→ Your objective: The copy should begin at the line containing "Click the 1x" and end at the last line of the material. Please reproduce those lines exactly and keep pictures out.

→ Records supplied:
BEGIN
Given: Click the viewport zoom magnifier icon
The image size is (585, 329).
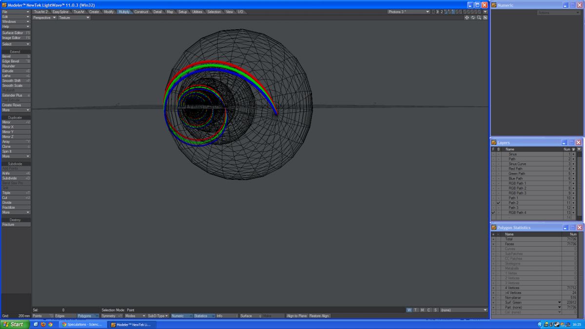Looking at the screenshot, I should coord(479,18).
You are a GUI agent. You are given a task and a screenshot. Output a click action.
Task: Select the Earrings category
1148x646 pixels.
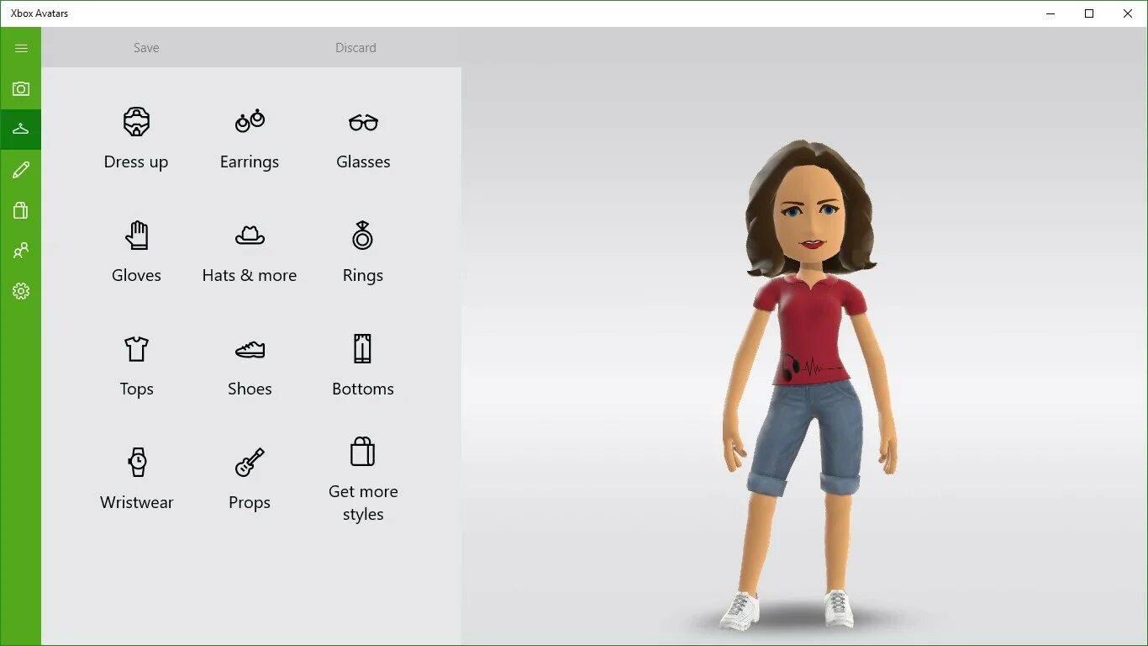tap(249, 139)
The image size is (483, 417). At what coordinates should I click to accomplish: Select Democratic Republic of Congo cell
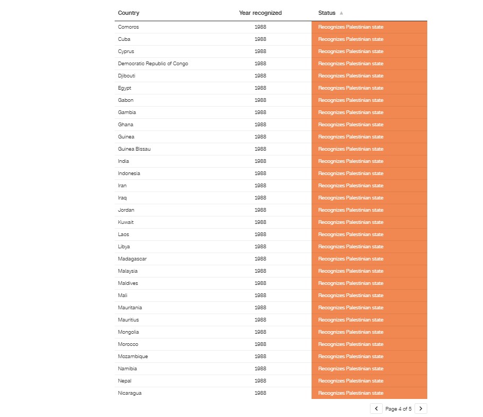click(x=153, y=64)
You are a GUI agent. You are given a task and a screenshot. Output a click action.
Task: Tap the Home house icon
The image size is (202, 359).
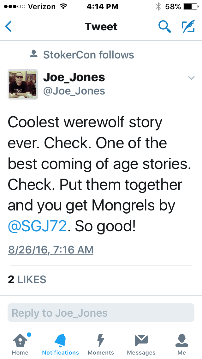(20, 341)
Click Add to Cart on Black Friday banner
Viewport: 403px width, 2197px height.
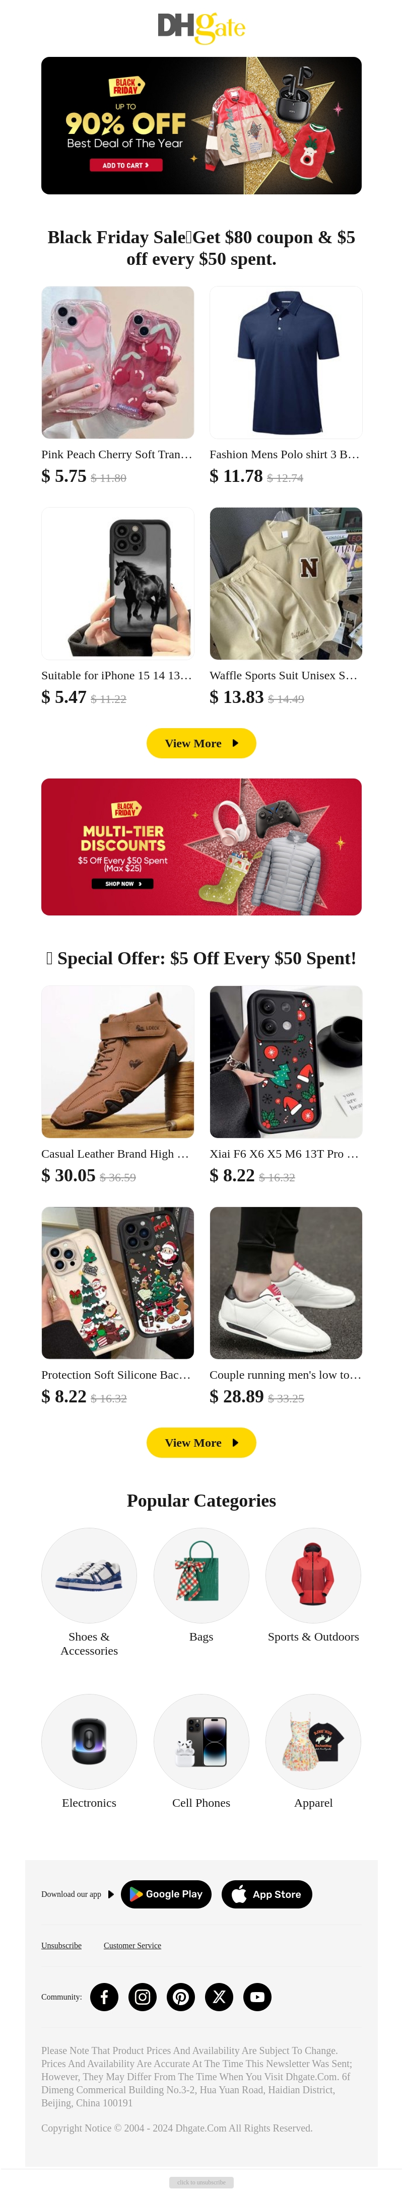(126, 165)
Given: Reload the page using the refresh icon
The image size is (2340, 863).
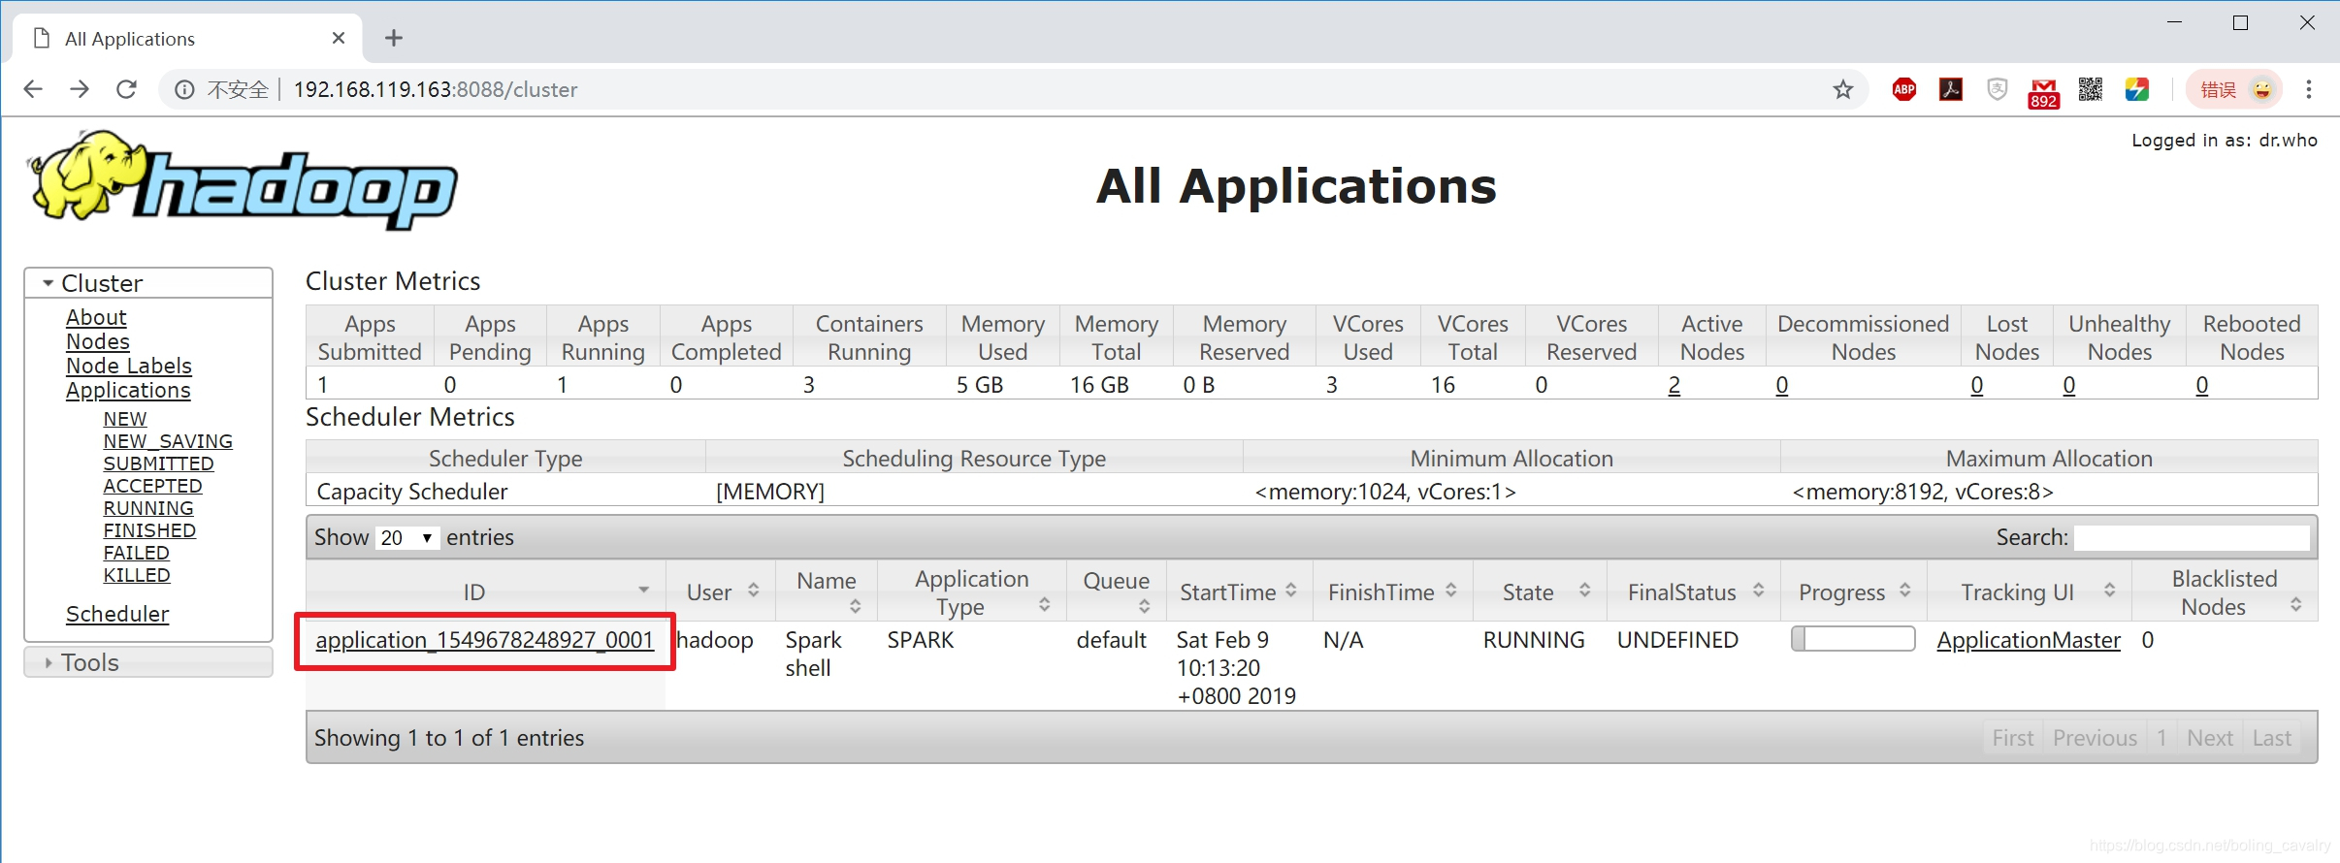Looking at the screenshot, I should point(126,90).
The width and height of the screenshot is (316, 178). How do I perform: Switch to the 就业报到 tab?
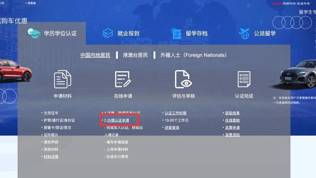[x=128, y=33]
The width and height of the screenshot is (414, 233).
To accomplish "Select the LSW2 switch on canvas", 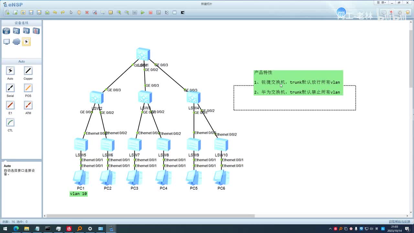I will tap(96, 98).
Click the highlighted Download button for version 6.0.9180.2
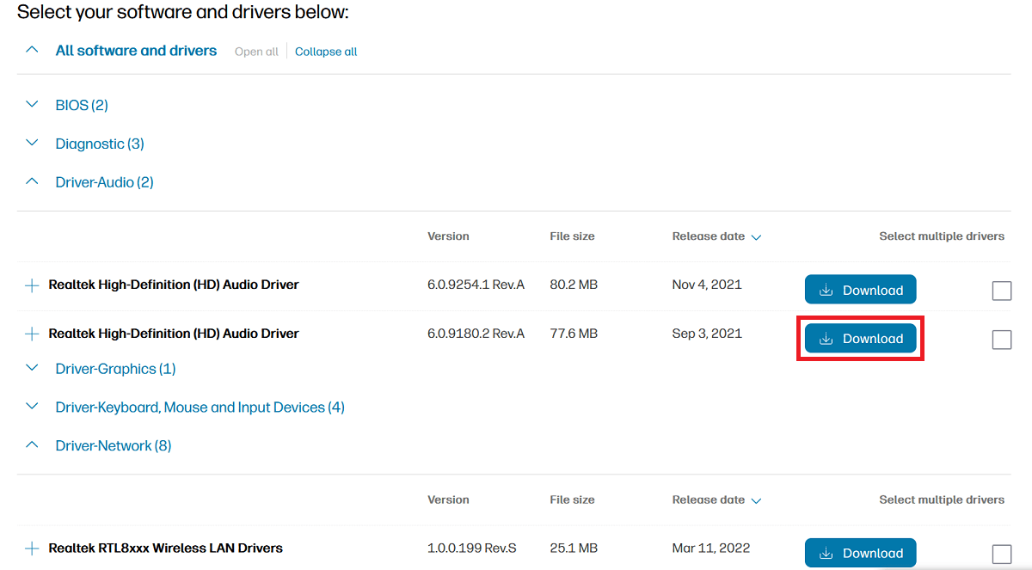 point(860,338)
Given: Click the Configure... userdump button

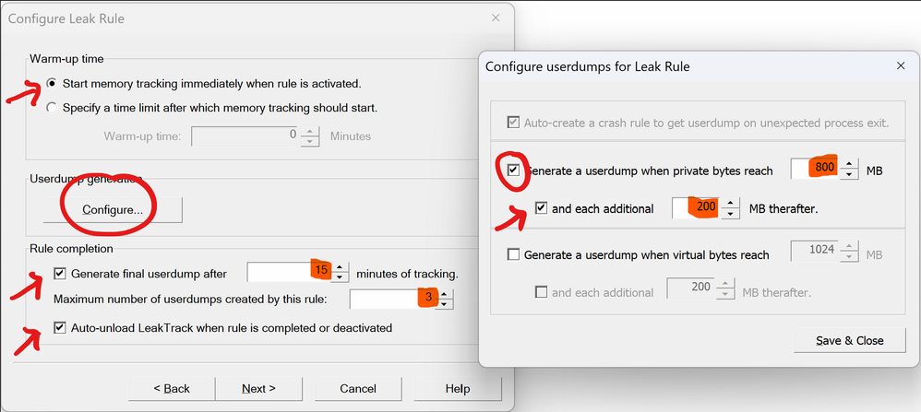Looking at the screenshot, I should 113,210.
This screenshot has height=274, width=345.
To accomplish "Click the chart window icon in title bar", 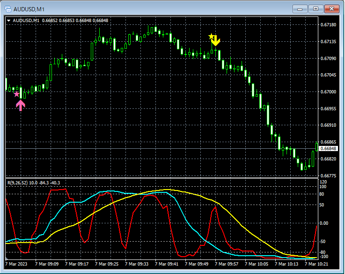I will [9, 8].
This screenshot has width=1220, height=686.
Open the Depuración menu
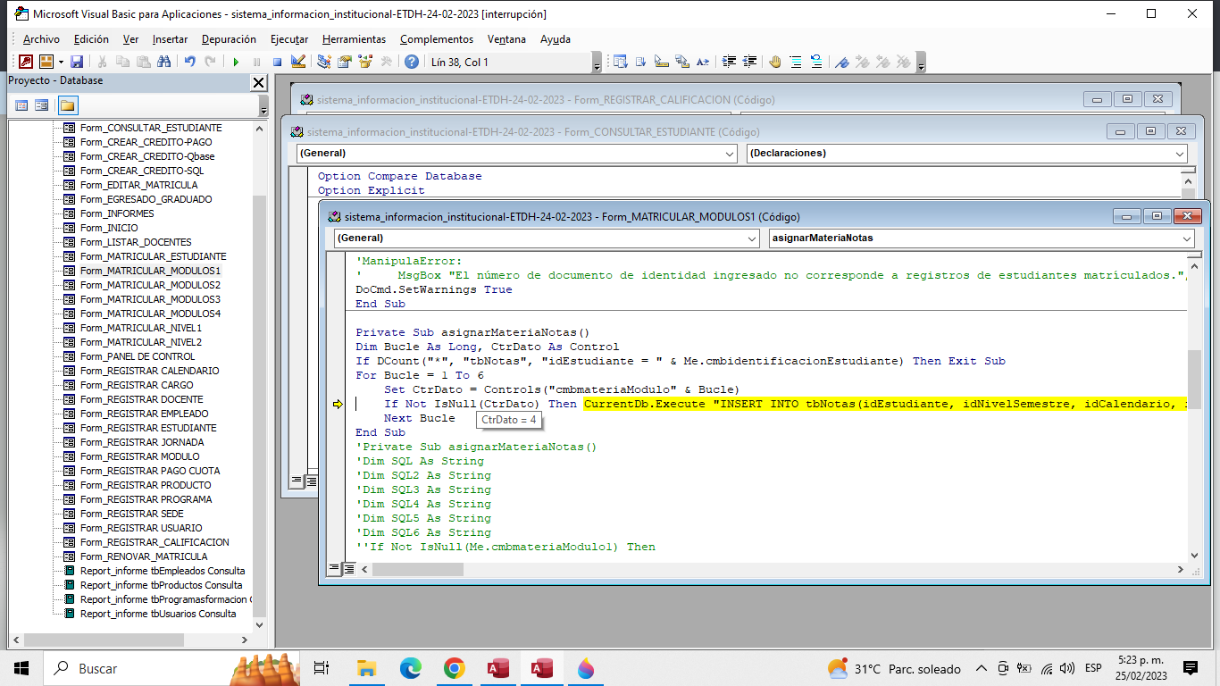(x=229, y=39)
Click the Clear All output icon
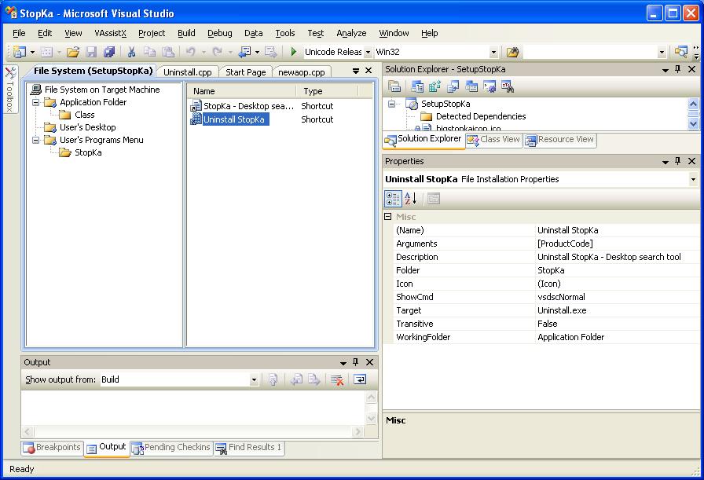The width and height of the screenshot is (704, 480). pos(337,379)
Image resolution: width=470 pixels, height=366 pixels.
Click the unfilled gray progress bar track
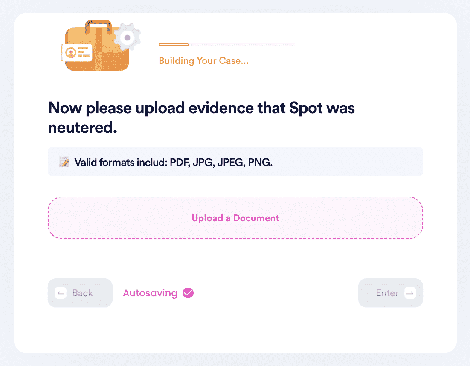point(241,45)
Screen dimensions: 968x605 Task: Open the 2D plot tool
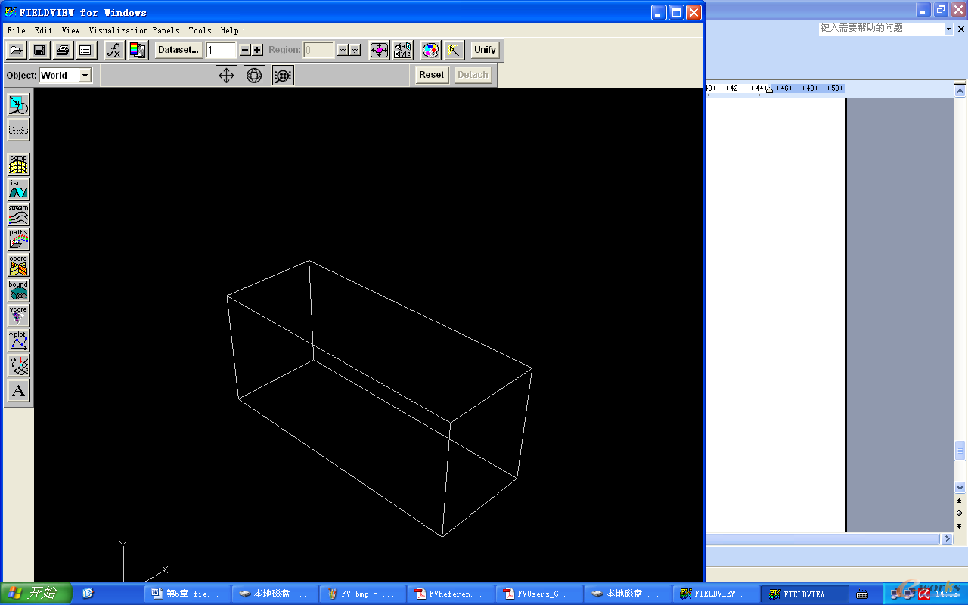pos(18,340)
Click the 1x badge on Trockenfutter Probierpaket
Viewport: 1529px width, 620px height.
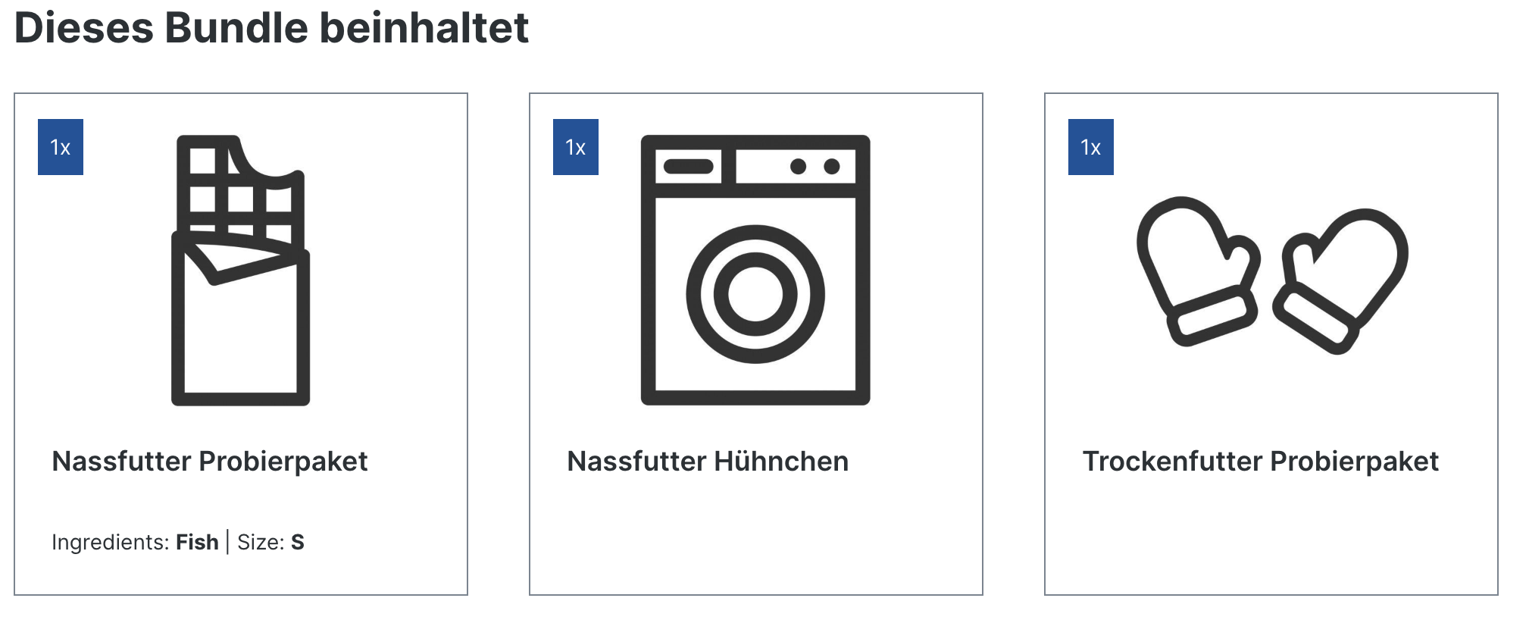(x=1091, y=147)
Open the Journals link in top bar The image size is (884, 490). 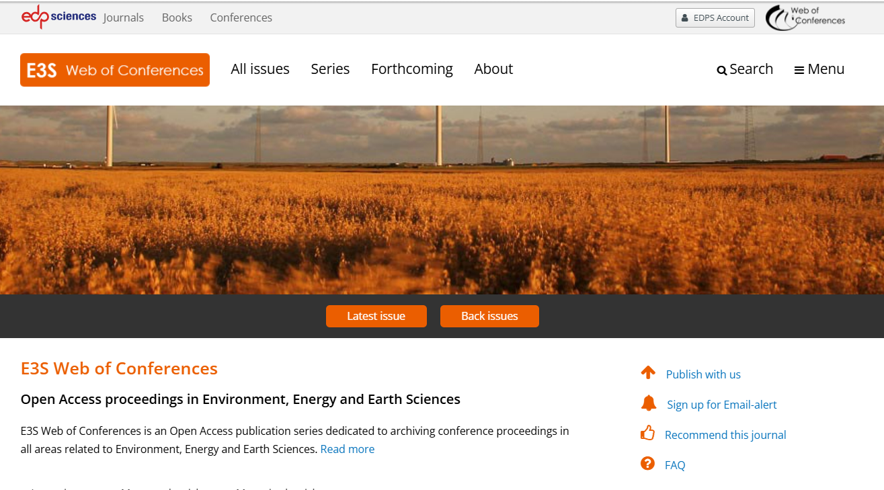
END
→ Your response:
Click the 1x badge on Trockenfutter Probierpaket
Viewport: 1529px width, 620px height.
(x=1091, y=147)
Open the Journals link in top bar The image size is (884, 490). 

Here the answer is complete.